Copying ideas by expressing the same ideas in a new way will not usually amount to copyright infringement. However, in the case of Zeccola v Universal Studios Inc, the Federal Court was required to analyse the infamous film “Jaws” and the lesser-known Italian film “Great White”, finding that although the idea of a “killer shark terrorizing human beings” was not particularly striking, and the general idea would not attract copyright protection, the similar combination of the principal situations, singular events and basic characters amounted to “an inescapable inference of copying”.
However, in contrast, in Channel Nine v Ninox Television Ltd, Ninox was unable to establish that Channel Nine’s show The Block bore sufficient resemblance in “mood, tone, portrayal, structure, visual and aural impact or general impression from content” to Ninox’s earlier show Dream Home.
Some elements of television shows are “scenès à faire” – characters, events or scenes that are expected or indispensible in the genre, and copyright protection is not afforded to these elements. Therefore, a mockumentary leading up to the Olympic Games would be too high level, but if there was an episode of Twenty Twelve which included the same, or a very similar, combination of unique (and not indispensible) situations, events, characters, mood, tone and scenes to The Games – there the issue becomes more finely balanced.
In Australia, there is no law which specifically protects television formats. However, as early as 1980, Australian courts have recognized that a television format can amount to valuable intellectual property. In Talbot v General Television Corp Pty Ltd, the Supreme Court of Victoria found that Channel 9 had breached the equitable duty of confidence that it owed to Mr Talbot, who had met with and submitted to Channel 9 a written program submission and pilot for a show about the development and effect of a millionaire’s riches. The Court held that Talbot had developed his concept to the stage where it was capable of being a confidential communication, and as such it was protectable as it was ‘rightly regarded as the property’ of Talbot.
This duty of confidence can be more effectively enforced if in the process of pitching television shows and formats, producers move rapidly from negotiations into contract, or at least a short confidentiality agreement, or express condition against copying or reproducing the idea. However, considering the significant power imbalance of sometimes amateur television producers pitching to major networks, this may not always be a commercially viable option.

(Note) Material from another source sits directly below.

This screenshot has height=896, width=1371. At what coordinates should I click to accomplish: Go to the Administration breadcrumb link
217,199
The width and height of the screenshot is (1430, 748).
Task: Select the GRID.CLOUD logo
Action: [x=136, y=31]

In the absence of a contract, and once the format is no longer confidential (which in the case of The Games is possible given that the series has been in the public domain for years), the law of restitution for unjust enrichment may be available to recoup some payment for the unauthorised use of one’s format after failed pre-contractual negotiations.
Advice for Protection
So, if you’re a budding screenwriter, here are some tips to help you to protect your legal rights:
1. Come up with a creative, original and detailed format, to make copyright protection more likely. Document details of the format and the various elements which make up the show.
2. Keep good records of how the concept was arrived at. Then, if it is alleged you have copied someone else’s concept, you will be able to show that you arrived at the idea independently.

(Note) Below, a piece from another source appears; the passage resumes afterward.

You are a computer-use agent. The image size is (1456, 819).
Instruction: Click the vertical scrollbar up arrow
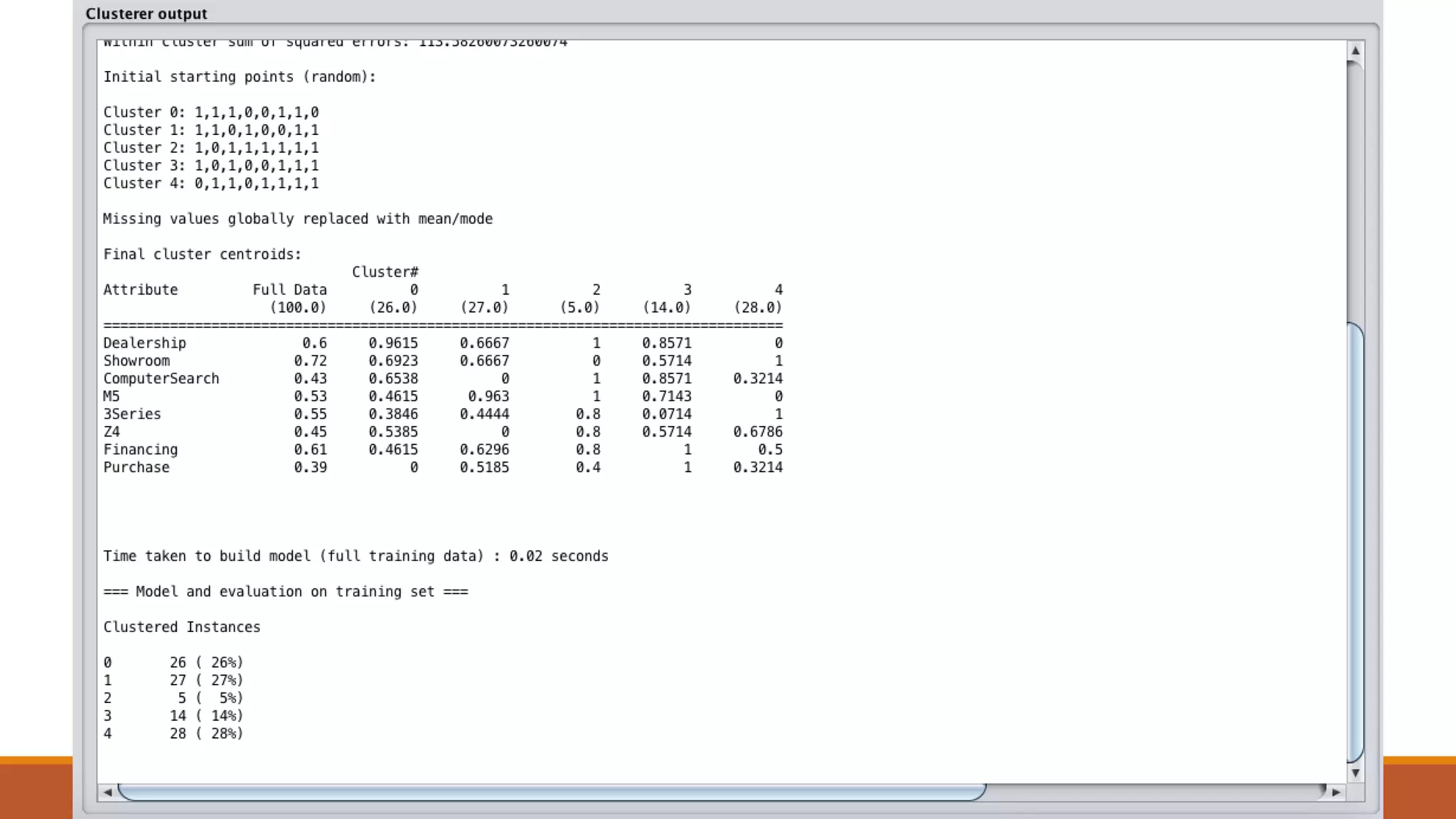pos(1355,51)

3. During production and pitching negotiations, limit disclosure, and where possible execute a confidentiality agreement to be signed before disclosing details of the show (note: this is unlikely to be possible if pitching to major networks).
4. Consider registering your format with an established registry like the Format Recognition and Protection Association (www.frapa.org). While it does not afford legal protection, it can assist in confirming the date of your claim.
5. After your show is broadcast (if only it were that easy!) consider executing short form agreements expressly prohibiting your negotiating partners from re-creating your precise format – but understand that now it is in the public arena, even minor variations can be sufficient to allow their re-creation.